Japan's School-Turned-Restaurant Featured
Auberge Eaufeu near Mount Hakusan, Japan — a repurposed school turned dining destination — is being spotlighted for fostering community revival through food. The restaurant represents the growing trend of adaptive reuse projects that blend culinary experiences with cultural preservation.
Auberge Eaufeu is housed in the former Nishio Elementary School in Ishikawa Prefecture, which closed its doors in 2018 due to population decline in the surrounding area. The transformation into a dining destination was completed in July 2022, a project backed by the Osaka-based development company Super Projet. The restaurant's name, meaning "water and fire" in French, reflects its culinary approach. Head chef Shota Itoi, winner of a major Japanese culinary competition, combines French cooking techniques with almost exclusively local ingredients from the Hokuriku region. The menu showcases ingredients foraged from the nearby mountains and locally sourced game, seafood, and even lamb raised in Hakusan.

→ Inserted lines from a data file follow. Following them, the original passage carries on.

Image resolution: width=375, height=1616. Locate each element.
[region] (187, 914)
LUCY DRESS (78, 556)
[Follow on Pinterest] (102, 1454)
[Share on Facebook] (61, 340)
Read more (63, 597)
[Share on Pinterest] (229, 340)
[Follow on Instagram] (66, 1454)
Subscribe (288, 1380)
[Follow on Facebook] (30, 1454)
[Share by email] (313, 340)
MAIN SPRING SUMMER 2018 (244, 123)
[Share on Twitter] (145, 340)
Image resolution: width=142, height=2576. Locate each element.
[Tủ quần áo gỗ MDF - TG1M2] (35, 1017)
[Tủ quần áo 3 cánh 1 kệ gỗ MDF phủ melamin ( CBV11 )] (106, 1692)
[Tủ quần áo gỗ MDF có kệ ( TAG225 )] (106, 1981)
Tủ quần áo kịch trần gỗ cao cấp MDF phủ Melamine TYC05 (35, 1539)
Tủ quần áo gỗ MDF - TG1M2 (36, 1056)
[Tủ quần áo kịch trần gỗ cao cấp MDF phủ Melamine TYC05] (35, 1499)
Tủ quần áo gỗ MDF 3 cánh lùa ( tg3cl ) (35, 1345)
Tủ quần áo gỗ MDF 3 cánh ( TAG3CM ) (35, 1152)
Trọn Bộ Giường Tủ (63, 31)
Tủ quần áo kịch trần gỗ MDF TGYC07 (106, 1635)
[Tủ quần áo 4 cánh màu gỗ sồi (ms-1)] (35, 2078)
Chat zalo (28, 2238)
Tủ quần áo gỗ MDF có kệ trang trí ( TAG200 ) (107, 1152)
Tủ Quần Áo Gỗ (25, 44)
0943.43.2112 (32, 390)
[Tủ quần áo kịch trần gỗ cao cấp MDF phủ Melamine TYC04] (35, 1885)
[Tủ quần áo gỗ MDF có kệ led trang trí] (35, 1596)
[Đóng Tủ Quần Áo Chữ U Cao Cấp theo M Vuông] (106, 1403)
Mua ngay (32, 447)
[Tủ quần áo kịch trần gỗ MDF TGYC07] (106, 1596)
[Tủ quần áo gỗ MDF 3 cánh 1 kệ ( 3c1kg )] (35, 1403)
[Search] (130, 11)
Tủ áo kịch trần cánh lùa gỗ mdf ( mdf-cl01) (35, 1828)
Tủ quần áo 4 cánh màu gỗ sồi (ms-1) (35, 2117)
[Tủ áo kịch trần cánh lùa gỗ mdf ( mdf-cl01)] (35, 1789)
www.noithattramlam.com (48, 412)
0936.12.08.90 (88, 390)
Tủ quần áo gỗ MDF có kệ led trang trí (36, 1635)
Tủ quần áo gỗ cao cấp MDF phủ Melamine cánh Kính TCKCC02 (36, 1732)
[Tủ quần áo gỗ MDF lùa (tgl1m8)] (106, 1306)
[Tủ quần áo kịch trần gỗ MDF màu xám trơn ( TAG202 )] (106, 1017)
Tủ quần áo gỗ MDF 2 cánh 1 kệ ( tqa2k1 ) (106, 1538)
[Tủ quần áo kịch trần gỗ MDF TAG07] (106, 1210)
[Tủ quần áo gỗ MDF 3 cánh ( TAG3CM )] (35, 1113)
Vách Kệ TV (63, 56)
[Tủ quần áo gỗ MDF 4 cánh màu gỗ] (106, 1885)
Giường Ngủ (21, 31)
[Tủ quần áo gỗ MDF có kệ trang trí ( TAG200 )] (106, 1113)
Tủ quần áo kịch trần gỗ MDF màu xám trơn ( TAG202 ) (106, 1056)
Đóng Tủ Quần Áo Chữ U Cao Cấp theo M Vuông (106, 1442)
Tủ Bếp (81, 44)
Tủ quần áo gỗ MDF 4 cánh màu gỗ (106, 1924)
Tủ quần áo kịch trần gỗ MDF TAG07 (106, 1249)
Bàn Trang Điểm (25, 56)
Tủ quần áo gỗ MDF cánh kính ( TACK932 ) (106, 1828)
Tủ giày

Dishes are inventive, such as a signature "eaufeu maki" with fillings that change seasonally and a tomato pie featuring produce from a local farm that also supplies a three-star restaurant in Tokyo. The location is no coincidence; the area is renowned for its pristine water that flows from Mount Hakusan, considered ideal for sake production. Just a five-minute walk from the restaurant is the Noguchi Naohiko Sake Institute, run by a legendary master brewer, whose sake is featured on the restaurant's menu. The conversion of the school involved a complete interior makeover, with former classrooms transformed into modern guest rooms featuring contemporary art. The main dining room is located in what used to be the principal's office, incorporating local *nikkaseki* stone, a volcanic tuff also used in Japan's National Diet Building. This project is part of a larger trend in Japan of repurposing abandoned schools as the nation grapples with a declining population. Other former schools across the country have been converted into community centers, hotels, and restaurants specializing in local cuisine, preserving the buildings while creating new economic opportunities.